Desde su aparición con Piazzolla y la ópera María de Buenos Aires, Ferrer compuso piezas esenciales del repertorio tanguero. Renovó la letrística del género (no sin críticas), lo historizó y, desde 1990, preside la Academia Nacional del Tango. Ahora logró cristalizar el viejo anhelo de la enciclopedia sonora: Las 1001 Noches del Tango. Partiendo de esa excusa, Graziano lo entrevistó para Rumbos: estos son algunos retazos de la conversación.
LA BALADA DEL POETA
Por Martín E. Graziano
Sin un asomo de nostalgia, Horacio Ferrer porta algunos orgullos de otra época. El orgullo por la elegancia, por ejemplo, pero también la amabilidad de los buenos anfitriones. Este hombre que ofrece la vista de su ventana en el octavo piso del Hotel Alvear (su casa desde hace más de 35 años) es la persona que firmó con Piazzolla la ópera María de Buenos Aires y algunas piezas esenciales del cancionero como “Balada para un loco” y “Chiquilín de Bachín”. El poeta uruguayo que cruzó el charco en los ’60 para renovar la lírica del tango, justo cuando bajaba a los subsuelos del café concert y Buenos Aires empezaba a vestirse de pop.
Después de su apoteosis en sociedad con Astor, Ferrer siguió trabajando duro. Escribiendo algunas colaboraciones con Salgán, Pugliese y De Caro, pero sobre todo como historiador del género y presidente de la Academia Nacional del Tango. Ahora, a sus 77 años, logró cristalizar un viejo sueño: una enciclopedia sonora titulada Las 1001 Noches del Tango. Un box-set con 50 discos que recorre la historia del 2x4 de punta a punta. Desde luego, este proyecto faraónico no fue una empresa solitaria. El poeta contó con el apoyo del investigador Gabriel Soria y el respaldo estructural de la Academia, además del profuso catálogo de EMI (heredado en buena medida de su subsidiaria Odeón) y la mano de algunos sellos independientes como Melopea.

============================================================

- Lo que harás:
A – Enumera los músicos con los que, según el texto sobre Horacio Ferrer, él escribió colaboraciones después de trabajar con Astor.
B – Cita del texto sobre Horacio Ferrer el tramo que va de "Después de su" a "independientes como Melopea.".

============================================================

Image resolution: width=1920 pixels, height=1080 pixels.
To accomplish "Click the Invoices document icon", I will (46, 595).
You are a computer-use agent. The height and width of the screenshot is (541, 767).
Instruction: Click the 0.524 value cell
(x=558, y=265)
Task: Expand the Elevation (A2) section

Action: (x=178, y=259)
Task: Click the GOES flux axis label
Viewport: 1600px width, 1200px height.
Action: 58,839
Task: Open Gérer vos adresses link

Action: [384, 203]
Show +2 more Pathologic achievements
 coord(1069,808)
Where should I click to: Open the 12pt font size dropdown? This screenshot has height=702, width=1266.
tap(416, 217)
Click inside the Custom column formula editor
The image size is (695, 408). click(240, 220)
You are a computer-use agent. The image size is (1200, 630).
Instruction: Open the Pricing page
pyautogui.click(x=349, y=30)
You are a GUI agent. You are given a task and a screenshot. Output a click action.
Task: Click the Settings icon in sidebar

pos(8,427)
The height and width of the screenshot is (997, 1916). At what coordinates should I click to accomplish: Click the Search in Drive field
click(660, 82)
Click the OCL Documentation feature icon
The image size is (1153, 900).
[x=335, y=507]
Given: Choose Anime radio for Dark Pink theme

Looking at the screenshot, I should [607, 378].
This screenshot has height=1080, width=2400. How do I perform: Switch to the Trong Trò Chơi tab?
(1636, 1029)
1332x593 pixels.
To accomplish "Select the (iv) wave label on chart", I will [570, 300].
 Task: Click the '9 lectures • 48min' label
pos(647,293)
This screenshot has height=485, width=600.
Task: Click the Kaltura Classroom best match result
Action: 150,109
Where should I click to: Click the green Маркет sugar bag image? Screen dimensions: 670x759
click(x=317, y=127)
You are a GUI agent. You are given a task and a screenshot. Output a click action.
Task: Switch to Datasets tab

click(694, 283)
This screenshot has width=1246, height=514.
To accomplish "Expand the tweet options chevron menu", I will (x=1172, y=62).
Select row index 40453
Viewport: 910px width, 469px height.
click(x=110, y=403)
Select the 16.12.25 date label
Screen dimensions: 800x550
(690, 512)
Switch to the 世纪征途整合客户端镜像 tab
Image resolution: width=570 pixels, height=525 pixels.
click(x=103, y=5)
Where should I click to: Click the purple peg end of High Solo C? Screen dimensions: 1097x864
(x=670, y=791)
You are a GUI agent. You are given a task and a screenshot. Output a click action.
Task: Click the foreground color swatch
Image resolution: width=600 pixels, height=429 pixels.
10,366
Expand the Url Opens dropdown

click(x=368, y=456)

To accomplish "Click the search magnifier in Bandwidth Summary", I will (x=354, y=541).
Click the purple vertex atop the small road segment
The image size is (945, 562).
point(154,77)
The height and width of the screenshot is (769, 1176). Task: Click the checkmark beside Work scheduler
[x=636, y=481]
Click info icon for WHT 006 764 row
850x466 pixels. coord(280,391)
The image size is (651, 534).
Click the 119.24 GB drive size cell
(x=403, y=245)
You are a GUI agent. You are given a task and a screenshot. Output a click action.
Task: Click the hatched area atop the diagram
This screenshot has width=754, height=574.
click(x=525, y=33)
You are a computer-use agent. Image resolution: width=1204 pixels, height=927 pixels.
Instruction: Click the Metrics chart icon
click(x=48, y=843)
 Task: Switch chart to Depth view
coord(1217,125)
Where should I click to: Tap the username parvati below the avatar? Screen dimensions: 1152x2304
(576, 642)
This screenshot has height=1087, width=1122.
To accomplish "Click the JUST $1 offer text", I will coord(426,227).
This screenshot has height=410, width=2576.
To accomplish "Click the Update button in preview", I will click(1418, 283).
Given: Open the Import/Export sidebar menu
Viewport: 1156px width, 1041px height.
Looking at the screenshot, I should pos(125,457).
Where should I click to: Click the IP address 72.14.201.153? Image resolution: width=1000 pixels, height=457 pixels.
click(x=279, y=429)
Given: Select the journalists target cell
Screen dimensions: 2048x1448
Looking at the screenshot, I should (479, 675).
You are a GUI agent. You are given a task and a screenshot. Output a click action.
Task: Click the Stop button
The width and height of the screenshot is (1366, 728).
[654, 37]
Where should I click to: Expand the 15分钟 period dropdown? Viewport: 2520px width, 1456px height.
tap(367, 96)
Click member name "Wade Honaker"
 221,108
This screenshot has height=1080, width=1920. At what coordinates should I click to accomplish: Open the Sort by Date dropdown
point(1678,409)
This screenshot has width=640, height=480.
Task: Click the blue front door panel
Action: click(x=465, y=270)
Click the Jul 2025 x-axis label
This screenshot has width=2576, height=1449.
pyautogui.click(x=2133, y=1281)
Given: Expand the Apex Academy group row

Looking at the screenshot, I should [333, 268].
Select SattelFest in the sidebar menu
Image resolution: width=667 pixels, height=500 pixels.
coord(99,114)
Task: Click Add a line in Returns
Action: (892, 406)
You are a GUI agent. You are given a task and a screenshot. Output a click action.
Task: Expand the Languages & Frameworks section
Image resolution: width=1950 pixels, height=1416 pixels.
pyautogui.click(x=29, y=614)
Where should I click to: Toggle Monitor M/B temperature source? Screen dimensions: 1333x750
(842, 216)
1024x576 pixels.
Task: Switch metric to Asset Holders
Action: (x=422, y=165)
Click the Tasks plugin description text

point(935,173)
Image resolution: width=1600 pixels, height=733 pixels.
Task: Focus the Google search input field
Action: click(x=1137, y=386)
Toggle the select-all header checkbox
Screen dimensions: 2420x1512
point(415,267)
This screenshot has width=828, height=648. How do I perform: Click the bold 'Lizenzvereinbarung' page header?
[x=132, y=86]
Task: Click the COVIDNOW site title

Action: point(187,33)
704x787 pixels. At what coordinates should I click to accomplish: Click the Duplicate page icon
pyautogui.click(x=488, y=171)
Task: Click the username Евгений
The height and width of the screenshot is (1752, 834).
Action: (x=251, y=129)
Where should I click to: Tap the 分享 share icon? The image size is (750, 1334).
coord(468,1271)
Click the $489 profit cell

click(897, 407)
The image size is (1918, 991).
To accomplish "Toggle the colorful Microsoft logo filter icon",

============================================================

- Respuestas completas:
A – Salgán, Pugliese y De Caro.

B –
Después de su apoteosis en sociedad con Astor, Ferrer siguió trabajando duro. Escribiendo algunas colaboraciones con Salgán, Pugliese y De Caro, pero sobre todo como historiador del género y presidente de la Academia Nacional del Tango. Ahora, a sus 77 años, logró cristalizar un viejo sueño: una enciclopedia sonora titulada Las 1001 Noches del Tango. Un box-set con 50 discos que recorre la historia del 2x4 de punta a punta. Desde luego, este proyecto faraónico no fue una empresa solitaria. El poeta contó con el apoyo del investigador Gabriel Soria y el respaldo estructural de la Academia, además del profuso catálogo de EMI (heredado en buena medida de su subsidiaria Odeón) y la mano de algunos sellos independientes como Melopea.